Ashutosh Mishra

By Ashutosh Mishra

Bhubaneswar: The statistics are horrifying. As many as 119 elephants have been electrocuted in the state in the last 11 years, most of them falling victim to sagging overhead wires. Of these deaths, 24 occurred in 2018-19. The giant beasts have also been falling to the bullets of poachers and dying on rail tracks, run over by speeding trains.

But it is electrocution deaths, caused mostly by low-hanging wires, that remain in focus because of its bizarre and painful nature. Equally significant is the fact that poachers are now using live wires as an effective weapon to kill elephants and detusk the males.

Accidental electrocutions are often the result of extreme carelessness on the part of authorities, a glaring example being the death of a heard of seven elephants including a tusker, five females and a calf at Kamalanga village in Dhenkanal district last year.

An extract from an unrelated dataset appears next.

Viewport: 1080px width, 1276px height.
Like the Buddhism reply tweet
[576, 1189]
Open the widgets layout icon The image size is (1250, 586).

The grisly incident took place barely 100 kms from the state capital when the herd came in contact with the high tension wires being drawn for the construction of a railway bridge at Kamlanga, about 5 kms from National Highway 55. The wires were hanging as low as just six feet from the ground whereas the mandatory height of such wires in areas known for movement of elephants should be more than 17 feet above the ground.

The temporary lines had been laid with the permission of the energy department. No one in the department had apparently taken the trouble of visiting the spot to verify whether the lines had been drawn properly with the mandatory norm about keeping the wires at a certain height from the ground followed.

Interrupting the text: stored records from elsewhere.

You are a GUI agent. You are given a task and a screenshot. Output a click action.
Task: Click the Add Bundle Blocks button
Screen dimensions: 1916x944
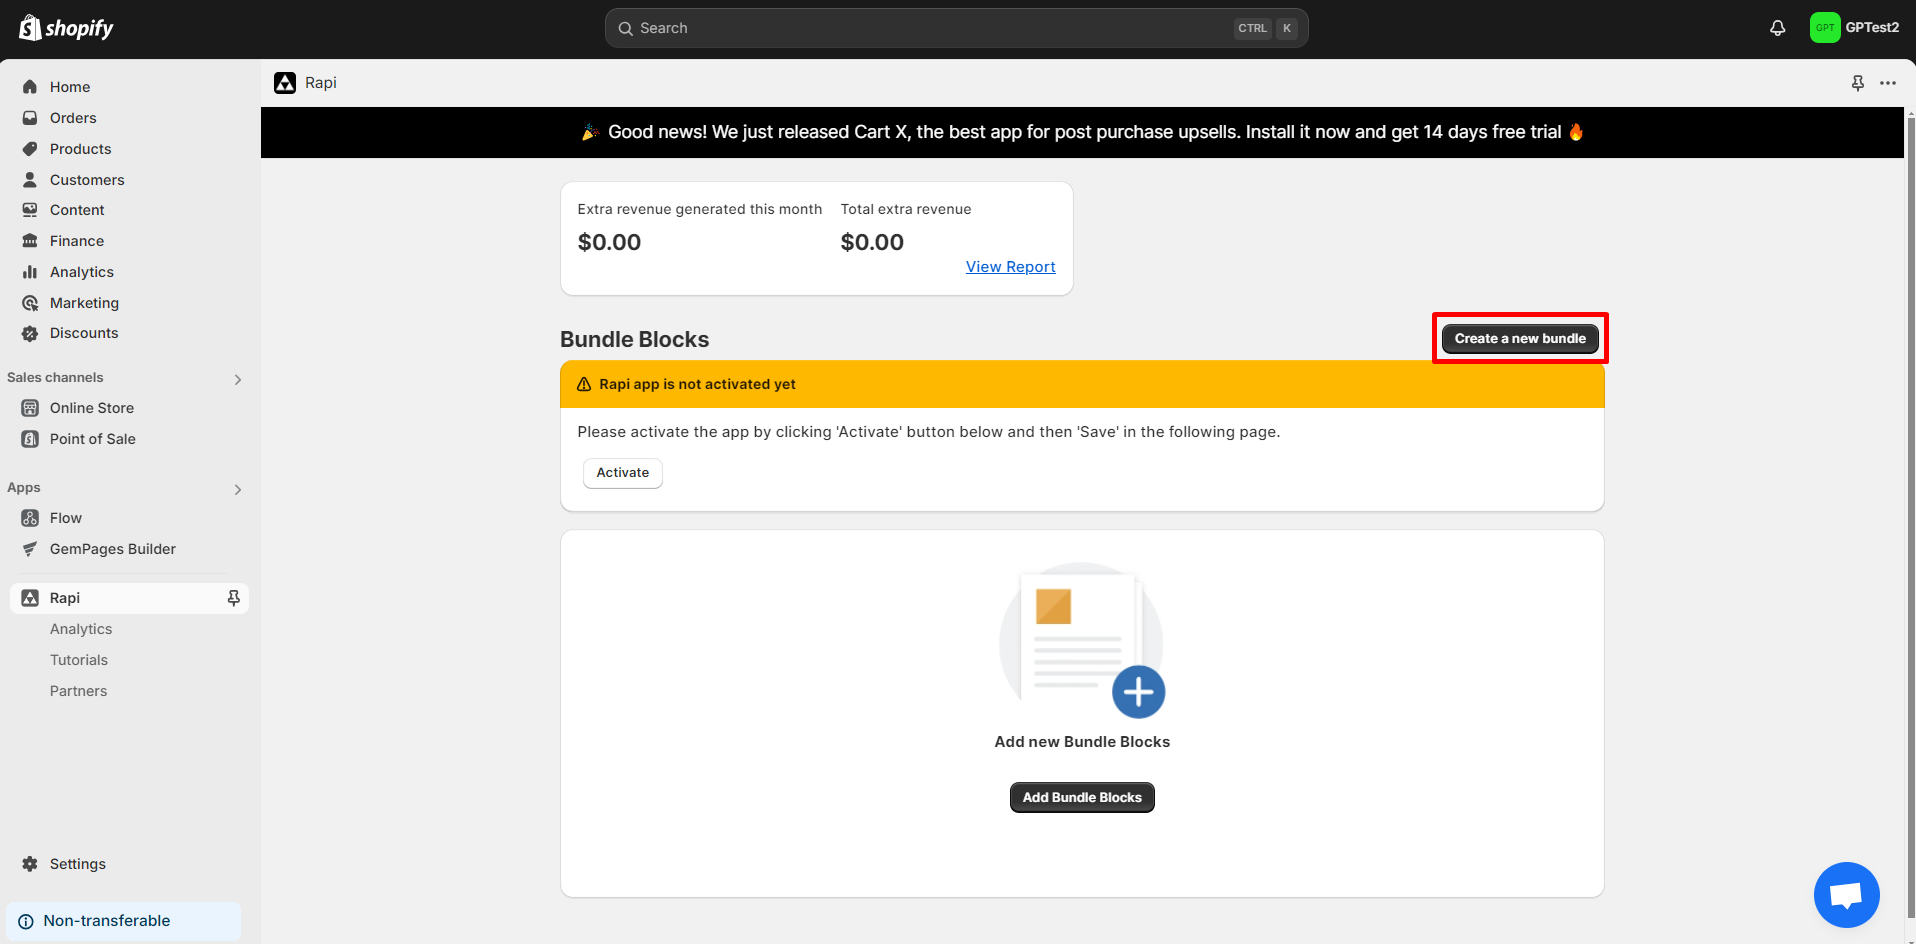[x=1082, y=797]
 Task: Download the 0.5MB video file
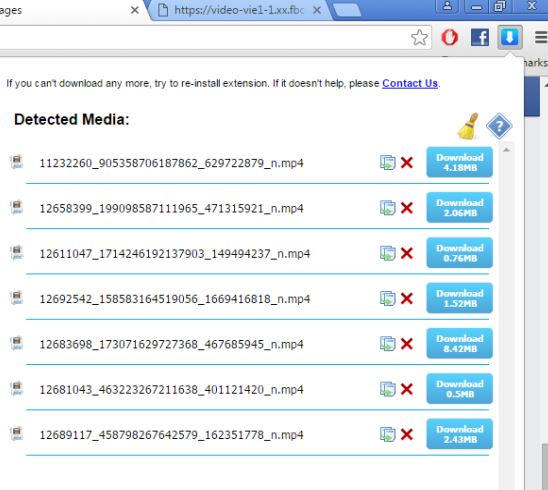[460, 389]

Incidentally, Dhenkanal seems to have earned a certain notoriety for the electrocution of elephants. The Kamalanga incident had been preceded by at least two similar cases including one in which three jumbos were killed after coming in contact with live wires in the district’s Borpada forest.

Statistics show that 168 elephants have been electrocuted in the state in the last 18 years, half of these being cases of deliberate electrocution implying that either poachers or vengeful villagers, whose crops had been destroyed by the pachyderms, wilfully pulled down live wires to make them fall in the path of the passing herds.

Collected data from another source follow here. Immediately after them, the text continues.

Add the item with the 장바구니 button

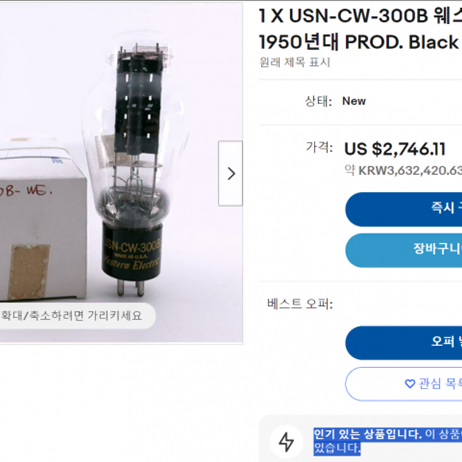coord(403,250)
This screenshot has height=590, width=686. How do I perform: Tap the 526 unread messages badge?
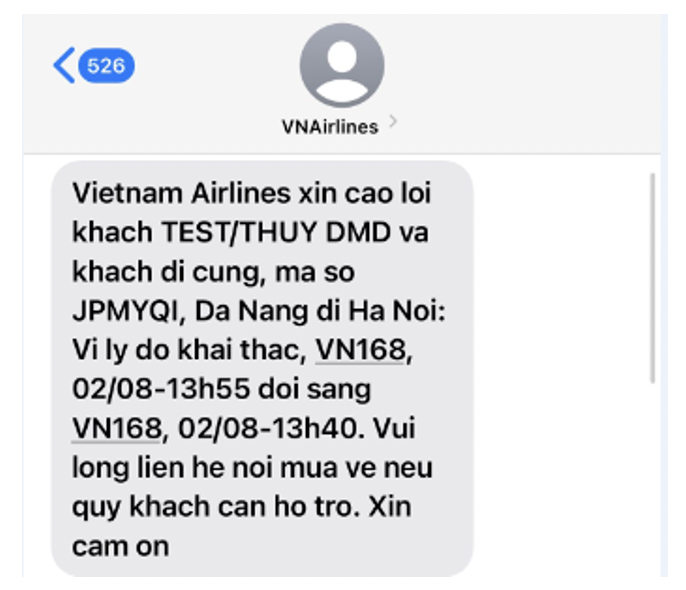(106, 66)
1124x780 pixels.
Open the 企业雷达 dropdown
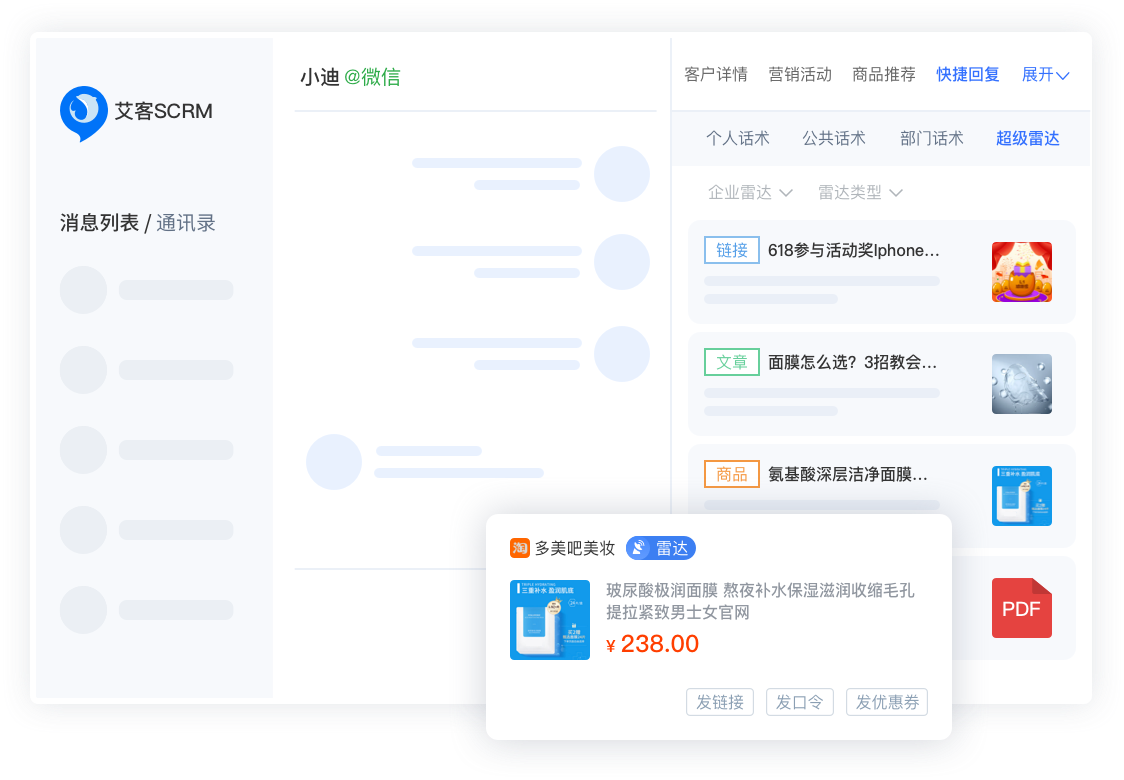click(750, 193)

Every time such an incident takes place the forest and energy departments go through the motions of conducting inquiries and apportioning blame with more often than not junior officials facing action. This is a well established and well-understood procedure and no one raises an eyebrow when juniors take the rap for the fault of the seniors.

In the last 11 years action has been initiated against 148 persons including 11 forest department and four energy department officials in cases of electrocution death of elephants. The government has assured that steps are being taken to increase the height of overhead transmission lines of 11 KV and 33 KV to a height of 5.5 meters and 8 meters respectively in tune with the provisions of the Indian Electricity Regulatory Act 1959.

We are supposed to believe these assurances but given the past record of the government on this front, we should take such promises with pinch of salt. In this case, we should go by the adage, “seeing is believing.”

(DISCLAIMER: This is an opinion piece. The views expressed are author’s own and have nothing to do with OTV’s charter or views. OTV does not assume any responsibility or liability for the same)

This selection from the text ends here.